-- To do --
Write out each line of the following material exactly as it appears, without changing a character.

Items from a dataset
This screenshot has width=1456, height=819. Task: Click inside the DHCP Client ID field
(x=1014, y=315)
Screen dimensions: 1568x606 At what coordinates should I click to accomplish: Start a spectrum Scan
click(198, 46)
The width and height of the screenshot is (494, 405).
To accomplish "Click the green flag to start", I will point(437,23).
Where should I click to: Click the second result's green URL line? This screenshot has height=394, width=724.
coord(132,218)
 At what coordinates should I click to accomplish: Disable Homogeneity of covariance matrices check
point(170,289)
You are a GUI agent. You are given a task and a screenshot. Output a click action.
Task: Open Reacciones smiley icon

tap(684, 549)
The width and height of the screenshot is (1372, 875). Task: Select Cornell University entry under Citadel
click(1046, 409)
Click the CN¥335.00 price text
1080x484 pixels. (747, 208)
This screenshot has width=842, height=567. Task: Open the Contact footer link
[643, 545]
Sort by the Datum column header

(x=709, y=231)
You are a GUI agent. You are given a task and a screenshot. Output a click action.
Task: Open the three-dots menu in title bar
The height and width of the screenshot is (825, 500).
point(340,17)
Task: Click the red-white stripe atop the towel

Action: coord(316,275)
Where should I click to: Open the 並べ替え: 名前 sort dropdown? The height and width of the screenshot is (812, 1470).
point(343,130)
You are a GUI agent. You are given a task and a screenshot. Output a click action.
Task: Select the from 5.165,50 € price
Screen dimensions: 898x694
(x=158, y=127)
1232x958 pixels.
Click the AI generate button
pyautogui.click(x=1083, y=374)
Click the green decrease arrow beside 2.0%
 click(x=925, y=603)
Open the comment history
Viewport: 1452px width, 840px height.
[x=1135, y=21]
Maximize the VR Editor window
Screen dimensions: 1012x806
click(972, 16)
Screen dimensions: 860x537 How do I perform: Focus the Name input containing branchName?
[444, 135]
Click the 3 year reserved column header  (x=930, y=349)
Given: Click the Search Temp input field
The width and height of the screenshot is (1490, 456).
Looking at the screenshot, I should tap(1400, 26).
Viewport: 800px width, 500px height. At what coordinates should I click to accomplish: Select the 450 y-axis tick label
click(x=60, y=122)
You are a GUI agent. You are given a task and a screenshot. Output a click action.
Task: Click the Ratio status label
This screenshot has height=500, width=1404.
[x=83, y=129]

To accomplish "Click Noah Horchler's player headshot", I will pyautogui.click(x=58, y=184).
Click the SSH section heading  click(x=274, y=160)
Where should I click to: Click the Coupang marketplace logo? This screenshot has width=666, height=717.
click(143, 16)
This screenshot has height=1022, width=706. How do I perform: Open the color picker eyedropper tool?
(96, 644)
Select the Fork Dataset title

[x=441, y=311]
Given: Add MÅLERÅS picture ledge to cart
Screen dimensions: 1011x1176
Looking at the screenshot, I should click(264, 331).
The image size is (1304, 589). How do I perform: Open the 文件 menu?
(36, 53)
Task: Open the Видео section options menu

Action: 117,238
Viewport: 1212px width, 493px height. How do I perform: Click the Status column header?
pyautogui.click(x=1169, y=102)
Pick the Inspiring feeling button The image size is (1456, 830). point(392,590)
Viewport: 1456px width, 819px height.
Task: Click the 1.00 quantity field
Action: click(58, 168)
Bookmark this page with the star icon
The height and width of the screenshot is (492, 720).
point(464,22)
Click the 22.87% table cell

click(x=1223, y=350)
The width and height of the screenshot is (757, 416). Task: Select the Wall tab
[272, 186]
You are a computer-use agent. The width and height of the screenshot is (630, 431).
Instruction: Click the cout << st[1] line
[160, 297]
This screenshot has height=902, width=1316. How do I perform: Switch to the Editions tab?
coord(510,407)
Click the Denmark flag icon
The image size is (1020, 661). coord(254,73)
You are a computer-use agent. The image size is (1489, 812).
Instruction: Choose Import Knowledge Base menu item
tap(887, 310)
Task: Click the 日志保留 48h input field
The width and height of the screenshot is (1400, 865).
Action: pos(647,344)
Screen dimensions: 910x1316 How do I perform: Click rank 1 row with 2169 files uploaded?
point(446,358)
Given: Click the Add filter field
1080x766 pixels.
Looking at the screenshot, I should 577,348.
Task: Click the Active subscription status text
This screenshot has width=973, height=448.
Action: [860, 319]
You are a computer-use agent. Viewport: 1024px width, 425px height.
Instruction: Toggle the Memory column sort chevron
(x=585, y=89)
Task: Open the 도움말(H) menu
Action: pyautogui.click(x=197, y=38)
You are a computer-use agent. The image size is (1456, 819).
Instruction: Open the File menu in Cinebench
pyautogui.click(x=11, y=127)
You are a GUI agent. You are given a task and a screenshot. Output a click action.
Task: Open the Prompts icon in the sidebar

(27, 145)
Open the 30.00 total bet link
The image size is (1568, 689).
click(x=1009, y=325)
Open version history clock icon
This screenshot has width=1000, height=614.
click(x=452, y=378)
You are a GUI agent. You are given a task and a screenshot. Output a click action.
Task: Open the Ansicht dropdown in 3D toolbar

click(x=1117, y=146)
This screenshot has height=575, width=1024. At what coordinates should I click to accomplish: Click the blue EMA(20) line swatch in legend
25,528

-- Result of this exercise --
This screenshot has width=1456, height=819. Task: Click inside the DHCP Client ID field
(x=1014, y=315)
Screen dimensions: 1568x606 At what coordinates should I click to accomplish: Start a spectrum Scan
click(198, 46)
The width and height of the screenshot is (494, 405).
To accomplish "Click the green flag to start", I will point(437,23).
Where should I click to: Click the second result's green URL line? This screenshot has height=394, width=724.
coord(132,218)
 At what coordinates should I click to accomplish: Disable Homogeneity of covariance matrices check
point(170,289)
You are a GUI agent. You are given a task and a screenshot. Output a click action.
Task: Open Reacciones smiley icon

tap(684, 549)
The width and height of the screenshot is (1372, 875). Task: Select Cornell University entry under Citadel
click(1046, 409)
Click the CN¥335.00 price text
1080x484 pixels. (747, 208)
This screenshot has width=842, height=567. Task: Open the Contact footer link
[643, 545]
Sort by the Datum column header

(x=709, y=231)
You are a GUI agent. You are given a task and a screenshot. Output a click action.
Task: Open the three-dots menu in title bar
The height and width of the screenshot is (825, 500).
point(340,17)
Task: Click the red-white stripe atop the towel

Action: coord(316,275)
Where should I click to: Open the 並べ替え: 名前 sort dropdown? The height and width of the screenshot is (812, 1470).
point(343,130)
You are a GUI agent. You are given a task and a screenshot. Output a click action.
Task: Select the from 5.165,50 € price
Screen dimensions: 898x694
(x=158, y=127)
1232x958 pixels.
Click the AI generate button
pyautogui.click(x=1083, y=374)
Click the green decrease arrow beside 2.0%
 click(x=925, y=603)
Open the comment history
Viewport: 1452px width, 840px height.
[x=1135, y=21]
Maximize the VR Editor window
Screen dimensions: 1012x806
click(972, 16)
Screen dimensions: 860x537 How do I perform: Focus the Name input containing branchName?
[444, 135]
Click the 3 year reserved column header  (x=930, y=349)
Given: Click the Search Temp input field
The width and height of the screenshot is (1490, 456).
Looking at the screenshot, I should tap(1400, 26).
Viewport: 800px width, 500px height. At what coordinates should I click to accomplish: Select the 450 y-axis tick label
click(x=60, y=122)
You are a GUI agent. You are given a task and a screenshot. Output a click action.
Task: Click the Ratio status label
This screenshot has height=500, width=1404.
[x=83, y=129]

To accomplish "Click Noah Horchler's player headshot", I will pyautogui.click(x=58, y=184).
Click the SSH section heading  click(x=274, y=160)
Where should I click to: Click the Coupang marketplace logo? This screenshot has width=666, height=717.
click(143, 16)
This screenshot has height=1022, width=706. How do I perform: Open the color picker eyedropper tool?
(96, 644)
Select the Fork Dataset title

[x=441, y=311]
Given: Add MÅLERÅS picture ledge to cart
Screen dimensions: 1011x1176
Looking at the screenshot, I should click(264, 331).
The image size is (1304, 589). How do I perform: Open the 文件 menu?
(36, 53)
Task: Open the Видео section options menu

Action: 117,238
Viewport: 1212px width, 493px height. How do I perform: Click the Status column header?
pyautogui.click(x=1169, y=102)
Pick the Inspiring feeling button The image size is (1456, 830). point(392,590)
Viewport: 1456px width, 819px height.
Task: Click the 1.00 quantity field
Action: click(58, 168)
Bookmark this page with the star icon
The height and width of the screenshot is (492, 720).
point(464,22)
Click the 22.87% table cell

click(x=1223, y=350)
The width and height of the screenshot is (757, 416). Task: Select the Wall tab
[272, 186]
You are a computer-use agent. The width and height of the screenshot is (630, 431).
Instruction: Click the cout << st[1] line
[160, 297]
This screenshot has height=902, width=1316. How do I perform: Switch to the Editions tab?
coord(510,407)
Click the Denmark flag icon
The image size is (1020, 661). coord(254,73)
You are a computer-use agent. The image size is (1489, 812).
Instruction: Choose Import Knowledge Base menu item
tap(887, 310)
Task: Click the 日志保留 48h input field
The width and height of the screenshot is (1400, 865).
Action: pos(647,344)
Screen dimensions: 910x1316 How do I perform: Click rank 1 row with 2169 files uploaded?
point(446,358)
Given: Click the Add filter field
1080x766 pixels.
Looking at the screenshot, I should 577,348.
Task: Click the Active subscription status text
This screenshot has width=973, height=448.
Action: [860, 319]
You are a computer-use agent. Viewport: 1024px width, 425px height.
Instruction: Toggle the Memory column sort chevron
(x=585, y=89)
Task: Open the 도움말(H) menu
Action: pyautogui.click(x=197, y=38)
You are a computer-use agent. The image size is (1456, 819).
Instruction: Open the File menu in Cinebench
pyautogui.click(x=11, y=127)
You are a GUI agent. You are given a task and a screenshot. Output a click action.
Task: Open the Prompts icon in the sidebar

(27, 145)
Open the 30.00 total bet link
The image size is (1568, 689).
click(x=1009, y=325)
Open version history clock icon
This screenshot has width=1000, height=614.
click(x=452, y=378)
You are a GUI agent. You are given a task and a screenshot. Output a click action.
Task: Open the Ansicht dropdown in 3D toolbar

click(x=1117, y=146)
This screenshot has height=575, width=1024. At what coordinates should I click to accomplish: Click the blue EMA(20) line swatch in legend
25,528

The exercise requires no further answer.